La Fête de Mariage
A couple of weeks after the funeral of the son of one bank member and friend was the wedding of the son of another. Mama Yem has long ago taken me in, hosting my welcoming dinner not long after my arrival, and giving me a big hug everytime she comes into the bank. She also happens to have two attractive daughters of marrying age, but I think Mama's been pretty good about not pressuring me to take one of the off her hands.
So it was that I was invited to the wedding. The week before the ceremony, Mama asked me if I'd like to be a ceremonial member of the family, by asking me to wear the fabric chosen for family members for the occasion. Its actually a great tradition where men and women of the family all wear the same pattern in whatever configuration they choose (blouse, dress, shirt or bou-bou). It certainly makes it easy to identify who's who in the photos. It was a nice honor, and I took it seriously, having a nice long-sleeved shirt made by my favorite tailor.
Weddings here are usually all-day affairs. This one started at 10am, and I finally made it home at 4am the following morning. The son opted (against his mother's wishes) for a civil ceremony (at city hall) rather than a religious one. Perhaps this was because he wanted this to be his first wife of many (there's a box on the marriage certificate here that you check for polygamists). The ceremony was brief and was followed by pictures. This was followed by two small receptions: one at Mama's home, and the other at her estranged husband's home- of course there was food and drink at each. Mama's house, with its cement floor and wood plank walls was dressed up with palm fronds built into a temporary covered porch and all the furniture was outside. The loveseat for the married couple was covered in a white sheet, and their path from the "road" was covered with tiny red flowers - it was really well done.
I returned home to take a nap at about 4pm. After a bit of a rest, I left for part two of the evening which was being held in the multifunction (gym, dance, auditorium, etc.) hall of the largest high school in town with my gift in tow. I decided on giving cutlery (including some nice steak knives), since no new family can have too much of that, packaged in a nice wicker tray. According to the schedule, I was a half-hour late. According to the way things panned out, I was two hours early.

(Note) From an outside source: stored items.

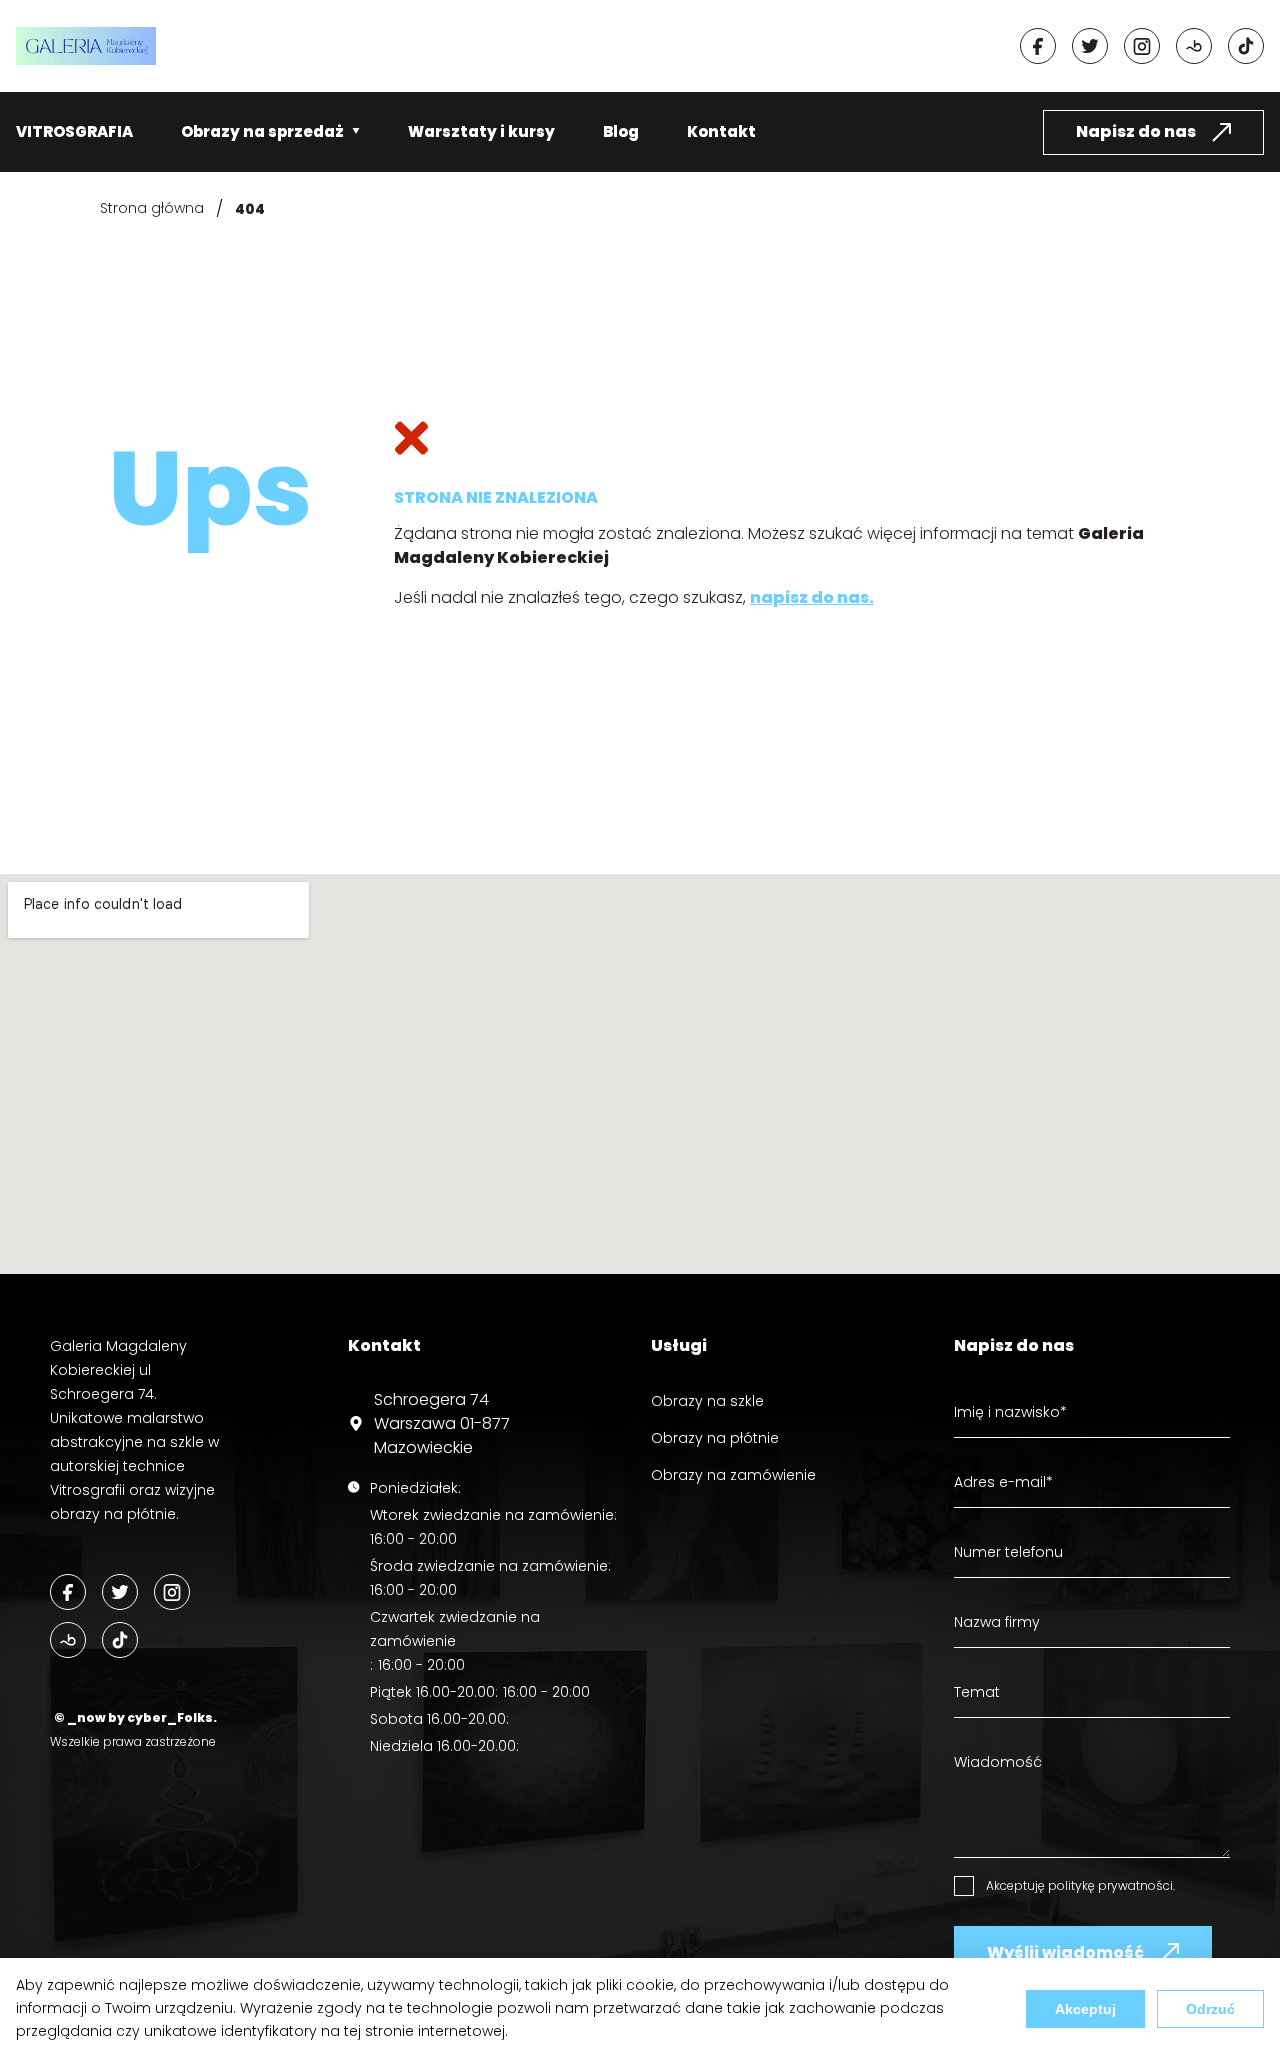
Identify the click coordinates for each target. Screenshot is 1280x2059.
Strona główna (152, 208)
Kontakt (721, 131)
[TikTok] (120, 1640)
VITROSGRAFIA (74, 131)
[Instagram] (1142, 46)
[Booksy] (1194, 46)
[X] (1090, 46)
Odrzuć (1210, 2009)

Just as things were about to get started, virtually my entire table was promoted to one of the three tables on the stage- the other two being for the bride and groom and immediate family and the groom's employer. I suppose its one of those benefits of being in the family...

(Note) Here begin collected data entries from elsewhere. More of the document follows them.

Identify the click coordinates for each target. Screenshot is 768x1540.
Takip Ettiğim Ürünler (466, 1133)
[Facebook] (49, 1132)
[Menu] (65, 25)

The standard speeches were followed by a massive buffet dinner (including goat, snake and monkey) which was followed by even more standard speeches. Afterwards was the giving of the gifts which consisted of a long line of guests with their gift in hand who gave their gift and received a couple of hugs and words of thanks in return. Gifts were followed by dancing, more specifically the first dance of the married couple. After that, the brothers and sisters of the bride and groom were called out to dance and partners assigned to them. Once again, I was included in this, and was assigned the wife of the groom's employer as my partner. So, there I was, dancing with a women I'd never met to Cameroonian music in front of an audience of about 300 people. I'm going to have a hard time being shy after returning from this country...
I danced quite a bit until the cake finally came out around 2:30am (yes, most people were still there). I finally threw in the towel and got a ride back home at almost 4am.